La tarde de ese mismo día, el primero de la semana, los discípulos estaban a puertas cerradas por miedo a los judíos, Jesús se hizo presente allí, de pie en medio de ellos.
Cuando no conocemos bien a nuestro Señor, vivimos conforme a las leyes de este mundo y estas nos acorralan y nos hacen vivir con temor a todo, nuestro Señor no vino para que sigamos viviendo a puertas cerras, tanto de nuestra mente como en nuestro corazón, el vino a hacernos libres, el testimonio de libertad que nos enseño es en base al amor perfecto, 1Jn. 4,18 En el amor no hay temor. El amor perfecto echa fuera al temor, pues el temor mira el castigo. Mientras uno teme no conoce el amor perfecto.
El amor perfecto se hace presente en nuestra vida cuando amamos a Dios por sobre todas las cosas y a nuestro prójimo como a nosotros mismos.
Les dijo: La paz sea con ustedes. Después de saludarlos así, les mostro las manos y el costado. Los discípulos se llenaron de gozo al ver al Señor.
Cuando vivimos atemorizados una de las cosas que más deseamos es tener paz y esto es lo que nuestro Señor les da a sus discípulos.

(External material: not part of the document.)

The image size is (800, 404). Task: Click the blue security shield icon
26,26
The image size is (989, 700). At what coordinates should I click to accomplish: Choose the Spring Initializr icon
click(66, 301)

La paz que nos da el mundo es una paz engañosa y momentánea, en cambio la paz que nos ofrece nuestro Señor Jesús, es la paz que nos devuelve nuestra confianza, en el cómo en nosotros mismos, por eso Jesús luego de desearles la paz a sus discípulos inmediatamente les mostro las manos y el costado, para que vieran que él había vencido todos los obstáculos que el mundo le puso incluyendo la muerte de esta manera se olvidaron del miedo y se llenaron de gozo.
San Pablo nos da palabras que debemos tenerlas en nuestra mente y ponerlas en práctica, para tener confianza y no perder la paz que nuestro Señor nos ha dado, Rom. 8,31 ¿Qué decir después de esto? Si Dios está con nosotros ¿Quién estará contra nosotros? Fil 4,13 Todo lo puedo en aquel que me fortalece. Rom. 8,35 ¿Quién nos separara del amor de Cristo?
Él les volvió a decir: La paz este con ustedes. Así como el Padre me envió a mí así los envió a ustedes. Dicho esto. Soplo sobre ellos: Reciban el Espíritu Santo; a quienes ustedes perdonen, queden perdonados, y a quienes no libren de sus pecados, queden atados.
Jesús vuelve a dar la paz, pero esta vez va acompañada del perdón, hay hermanos que aun estando dentro de la iglesia, no tiene la capacidad de perdonar y por eso aun diciendo ellos que tiene a Dios dentro de su corazón no tienen paz, nuestro Señor dice así como el Padre me envió a mí, es decir así como yo los he perdonado hagan ustedes lo mismo.
El que perdona de corazón es libre y está llamado a liberar a otros hermanos del pecado para que también gocen de la gracia de nuestro Señor.
Les dijo: La paz sea con ustedes. Después dijo a Tomas: Ven acá mira mis manos; extiende tu mano y palpa mi costado. En adelante no seas incrédulo, sino hombre de fe.
Cuando nos alejamos de nuestra comunidad de hermanos que perseveran en la palabra de Dios, como lo hizo Tomas, los afanes y los problemas del diario vivir nos atemorizan y nos hacen perder la paz y caer en la incredulidad, cuando caemos en la incredulidad perdemos la fe y sin fe es imposible agradar a Dios, debemos de colocar nuestro caminar en manos del Señor, él nos dice en Jn.16,33 : ¡sean valientes! Yo he vencido al mundo.
Debemos de confiar en él Señor y dejarlo actuar y se cumplirá en nosotros la promesa que él nos dice: ¡Felices los que creen sin haber visto!